Spark mapGroups 函数详解与多种用法示例

mapGroups 是 Spark 中一个强大的分组操作函数,它允许你对每个分组应用自定义逻辑并返回一个结果。以下是多个使用简单样例数据的具体用法示例。

基础示例数据

假设我们有一个简单的学生成绩数据集:

Scala 复制代码
// 创建示例DataFrame
val studentScores = Seq(
  ("Math", "Alice", 85),
  ("Math", "Bob", 92),
  ("Math", "Charlie", 78),
  ("Science", "Alice", 88),
  ("Science", "Bob", 95),
  ("Science", "Charlie", 82),
  ("English", "Alice", 90),
  ("English", "Bob", 87),
  ("English", "Charlie", 91)
).toDF("subject", "name", "score")

// 按科目分组
val grouped = studentScores.groupByKey(row => row.getAs[String]("subject"))

示例 1: 计算每科平均分

Scala 复制代码
val subjectAverages = grouped.mapGroups { (subject, iterator) =>
  var total = 0
  var count = 0
  
  while (iterator.hasNext) {
    val row = iterator.next()
    total += row.getAs[Int]("score")
    count += 1
  }
  
  (subject, if (count > 0) total.toDouble / count else 0.0)
}.toDF("subject", "average_score")

subjectAverages.show()

输出结果:

Scala 复制代码
+--------+------------------+
| subject|     average_score|
+--------+------------------+
|   Math|              85.0|
|Science|              88.33|
|English|              89.33|
+--------+------------------+

示例 2: 找出每科最高分和学生

Scala 复制代码
val topScores = grouped.mapGroups { (subject, iterator) =>
  var maxScore = Int.MinValue
  var topStudent = ""
  
  while (iterator.hasNext) {
    val row = iterator.next()
    val score = row.getAs[Int]("score")
    val name = row.getAs[String]("name")
    
    if (score > maxScore) {
      maxScore = score
      topStudent = name
    }
  }
  
  (subject, topStudent, maxScore)
}.toDF("subject", "top_student", "top_score")

topScores.show()

输出结果:

Scala 复制代码
+--------+-----------+---------+
| subject|top_student|top_score|
+--------+-----------+---------+
|   Math|        Bob|       92|
|Science|        Bob|       95|
|English|    Charlie|       91|
+--------+-----------+---------+

示例 3: 计算每科成绩分布(统计各分数段人数)

存储数据 ::
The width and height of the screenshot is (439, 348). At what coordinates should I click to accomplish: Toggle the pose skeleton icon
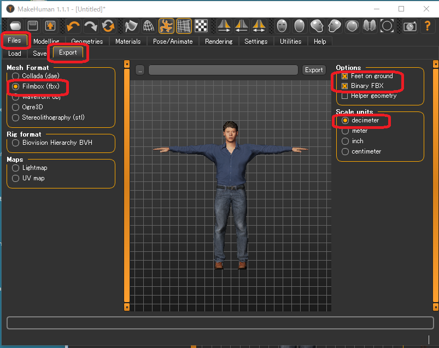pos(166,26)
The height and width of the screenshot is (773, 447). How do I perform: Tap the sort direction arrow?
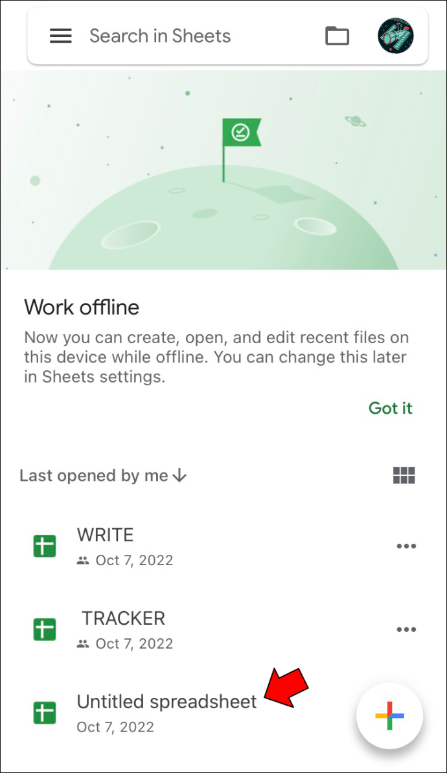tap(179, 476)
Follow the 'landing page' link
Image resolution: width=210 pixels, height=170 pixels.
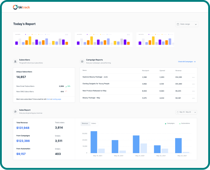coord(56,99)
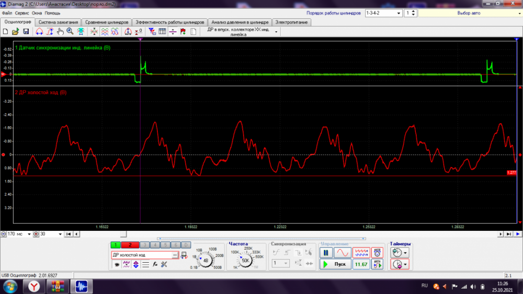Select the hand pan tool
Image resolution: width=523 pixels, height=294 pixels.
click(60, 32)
...
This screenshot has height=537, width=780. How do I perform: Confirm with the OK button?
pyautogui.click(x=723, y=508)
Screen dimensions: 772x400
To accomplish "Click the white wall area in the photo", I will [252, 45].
...
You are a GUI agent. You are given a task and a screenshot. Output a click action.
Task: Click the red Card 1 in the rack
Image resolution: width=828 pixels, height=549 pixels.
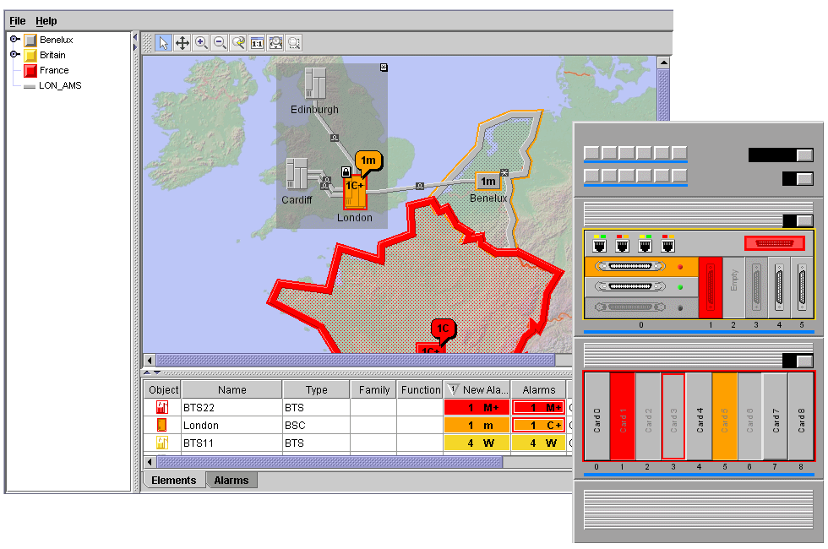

练习题 ::
• a. 把这篇 mapGroups 教程里以“mapGroups 是 Spark 中一个强大的分组操作函数”开头的那段话改写得更短，主要信息不能少。
• b. 顺着这篇 mapGroups 教程的最后一行往下写。

参考答案 ::
• a. mapGroups 是 Spark 里很好用的分组函数，能对每一组套用自定义逻辑，每组返回一个结果。下面用简单的样例数据演示几种用法。

• b.
Scala 复制代码
val scoreDistribution = grouped.mapGroups { (subject, iterator) =>
  var excellent = 0  // 90-100
  var good = 0       // 80-89
  var average = 0    // 70-79
  var below = 0      // <70
  
  while (iterator.hasNext) {
    val row = iterator.next()
    val score = row.getAs[Int]("score")
    
    if (score >= 90) excellent += 1
    else if (score >= 80) good += 1
    else if (score >= 70) average += 1
    else below += 1
  }
  
  (subject, excellent, good, average, below)
}.toDF("subject", "excellent", "good", "average", "below_70")

scoreDistribution.show()

输出结果:

Scala 复制代码
+--------+---------+----+-------+-------+
| subject|excellent|good|average|below_70|
+--------+---------+----+-------+-------+
|   Math|        1|   1|      1|      0|
|Science|        1|   2|      0|      0|
|English|        1|   2|      0|      0|
+--------+---------+----+-------+-------+

示例 4: 为每科生成成绩报告

Scala 复制代码
val subjectReports = grouped.mapGroups { (subject, iterator) =>
  var students = List[String]()
  var scores = List[Int]()
  var total = 0
  var count = 0
  
  while (iterator.hasNext) {
    val row = iterator.next()
    val name = row.getAs[String]("name")
    val score = row.getAs[Int]("score")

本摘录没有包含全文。